_YOUR ASSIGNMENT_.
Among the records below, which lines contain the string "will"? Report them.

_EXERCISE DATA_.
■ ■ ■

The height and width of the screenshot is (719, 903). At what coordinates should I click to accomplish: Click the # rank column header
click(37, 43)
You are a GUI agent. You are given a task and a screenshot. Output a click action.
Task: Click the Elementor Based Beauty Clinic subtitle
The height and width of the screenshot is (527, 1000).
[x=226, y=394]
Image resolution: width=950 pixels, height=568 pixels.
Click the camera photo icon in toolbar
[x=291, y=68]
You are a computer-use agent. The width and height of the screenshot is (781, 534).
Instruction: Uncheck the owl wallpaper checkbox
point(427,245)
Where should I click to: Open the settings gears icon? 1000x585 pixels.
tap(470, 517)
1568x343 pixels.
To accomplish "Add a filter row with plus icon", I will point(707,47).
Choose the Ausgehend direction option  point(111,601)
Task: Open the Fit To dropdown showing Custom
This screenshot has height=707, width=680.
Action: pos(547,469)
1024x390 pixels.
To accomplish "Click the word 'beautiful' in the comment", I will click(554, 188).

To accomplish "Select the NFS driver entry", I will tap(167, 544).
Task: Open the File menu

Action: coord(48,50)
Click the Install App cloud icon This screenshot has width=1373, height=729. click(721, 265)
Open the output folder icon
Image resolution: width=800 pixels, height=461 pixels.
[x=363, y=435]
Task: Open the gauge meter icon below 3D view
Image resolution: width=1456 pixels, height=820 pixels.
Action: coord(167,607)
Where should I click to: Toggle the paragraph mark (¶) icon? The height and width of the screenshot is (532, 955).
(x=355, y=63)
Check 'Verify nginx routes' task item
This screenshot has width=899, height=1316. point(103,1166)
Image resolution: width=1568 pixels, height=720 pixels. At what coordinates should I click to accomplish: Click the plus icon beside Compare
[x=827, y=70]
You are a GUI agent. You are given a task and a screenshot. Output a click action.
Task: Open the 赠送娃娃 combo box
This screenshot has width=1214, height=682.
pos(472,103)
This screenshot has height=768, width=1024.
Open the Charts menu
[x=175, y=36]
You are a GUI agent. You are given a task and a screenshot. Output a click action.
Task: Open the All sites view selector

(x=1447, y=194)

■ ■ ■

_SOLUTION FOR THIS TASK_.
To accomplish "Add a filter row with plus icon", I will point(707,47).
To accomplish "Click the word 'beautiful' in the comment", I will click(554, 188).
To accomplish "Select the NFS driver entry", I will tap(167, 544).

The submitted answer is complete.